> _PROBLEM TO SOLVE_: Reproduce each of the following lines verbatim, from the first to the last.

(Word and element location data)
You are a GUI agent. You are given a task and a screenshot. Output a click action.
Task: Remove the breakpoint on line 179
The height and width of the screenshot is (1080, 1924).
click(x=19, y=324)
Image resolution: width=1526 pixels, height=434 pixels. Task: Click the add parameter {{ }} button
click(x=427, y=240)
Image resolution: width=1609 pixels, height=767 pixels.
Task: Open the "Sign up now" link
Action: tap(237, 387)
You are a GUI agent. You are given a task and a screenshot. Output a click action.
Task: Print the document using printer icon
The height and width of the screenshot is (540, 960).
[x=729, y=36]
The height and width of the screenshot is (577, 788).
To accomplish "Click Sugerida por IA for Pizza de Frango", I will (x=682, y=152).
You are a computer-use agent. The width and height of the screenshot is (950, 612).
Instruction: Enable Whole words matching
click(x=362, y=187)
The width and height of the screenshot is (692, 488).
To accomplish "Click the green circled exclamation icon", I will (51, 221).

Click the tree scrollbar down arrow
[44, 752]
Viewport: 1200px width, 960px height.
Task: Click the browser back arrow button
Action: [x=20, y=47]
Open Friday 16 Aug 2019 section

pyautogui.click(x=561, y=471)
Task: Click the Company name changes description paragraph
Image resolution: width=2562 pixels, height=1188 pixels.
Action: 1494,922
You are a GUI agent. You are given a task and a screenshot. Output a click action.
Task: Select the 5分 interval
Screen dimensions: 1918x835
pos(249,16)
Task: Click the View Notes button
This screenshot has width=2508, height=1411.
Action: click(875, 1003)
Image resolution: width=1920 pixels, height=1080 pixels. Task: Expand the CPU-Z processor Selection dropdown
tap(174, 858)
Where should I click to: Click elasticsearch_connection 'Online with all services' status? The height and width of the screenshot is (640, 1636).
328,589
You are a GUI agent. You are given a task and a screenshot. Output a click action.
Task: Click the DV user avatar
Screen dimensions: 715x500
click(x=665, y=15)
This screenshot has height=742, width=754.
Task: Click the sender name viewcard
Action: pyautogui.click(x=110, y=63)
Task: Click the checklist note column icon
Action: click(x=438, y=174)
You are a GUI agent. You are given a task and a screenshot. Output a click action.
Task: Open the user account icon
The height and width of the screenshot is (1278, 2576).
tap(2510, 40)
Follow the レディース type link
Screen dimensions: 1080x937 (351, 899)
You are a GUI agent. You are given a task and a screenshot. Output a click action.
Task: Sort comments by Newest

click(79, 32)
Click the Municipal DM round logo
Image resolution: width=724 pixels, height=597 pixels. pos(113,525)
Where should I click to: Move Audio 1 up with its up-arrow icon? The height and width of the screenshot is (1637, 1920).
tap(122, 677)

> _RESPONSE_:
You are a GUI agent. You are given a task and a screenshot. Output a click action.
Task: Remove the breakpoint on line 179
The height and width of the screenshot is (1080, 1924).
click(x=19, y=324)
Image resolution: width=1526 pixels, height=434 pixels. Task: Click the add parameter {{ }} button
click(x=427, y=240)
Image resolution: width=1609 pixels, height=767 pixels.
Task: Open the "Sign up now" link
Action: tap(237, 387)
You are a GUI agent. You are given a task and a screenshot. Output a click action.
Task: Print the document using printer icon
The height and width of the screenshot is (540, 960).
[x=729, y=36]
The height and width of the screenshot is (577, 788).
To accomplish "Click Sugerida por IA for Pizza de Frango", I will (x=682, y=152).
You are a computer-use agent. The width and height of the screenshot is (950, 612).
Instruction: Enable Whole words matching
click(x=362, y=187)
The width and height of the screenshot is (692, 488).
To accomplish "Click the green circled exclamation icon", I will (51, 221).

Click the tree scrollbar down arrow
[44, 752]
Viewport: 1200px width, 960px height.
Task: Click the browser back arrow button
Action: [x=20, y=47]
Open Friday 16 Aug 2019 section

pyautogui.click(x=561, y=471)
Task: Click the Company name changes description paragraph
Image resolution: width=2562 pixels, height=1188 pixels.
Action: 1494,922
You are a GUI agent. You are given a task and a screenshot. Output a click action.
Task: Select the 5分 interval
Screen dimensions: 1918x835
pos(249,16)
Task: Click the View Notes button
This screenshot has width=2508, height=1411.
Action: click(875, 1003)
Image resolution: width=1920 pixels, height=1080 pixels. Task: Expand the CPU-Z processor Selection dropdown
tap(174, 858)
Where should I click to: Click elasticsearch_connection 'Online with all services' status? The height and width of the screenshot is (640, 1636).
328,589
You are a GUI agent. You are given a task and a screenshot. Output a click action.
Task: Click the DV user avatar
Screen dimensions: 715x500
click(x=665, y=15)
This screenshot has height=742, width=754.
Task: Click the sender name viewcard
Action: pyautogui.click(x=110, y=63)
Task: Click the checklist note column icon
Action: click(x=438, y=174)
You are a GUI agent. You are given a task and a screenshot. Output a click action.
Task: Open the user account icon
The height and width of the screenshot is (1278, 2576).
tap(2510, 40)
Follow the レディース type link
Screen dimensions: 1080x937 (351, 899)
You are a GUI agent. You are given a task and a screenshot. Output a click action.
Task: Sort comments by Newest

click(79, 32)
Click the Municipal DM round logo
Image resolution: width=724 pixels, height=597 pixels. pos(113,525)
Where should I click to: Move Audio 1 up with its up-arrow icon? The height and width of the screenshot is (1637, 1920).
tap(122, 677)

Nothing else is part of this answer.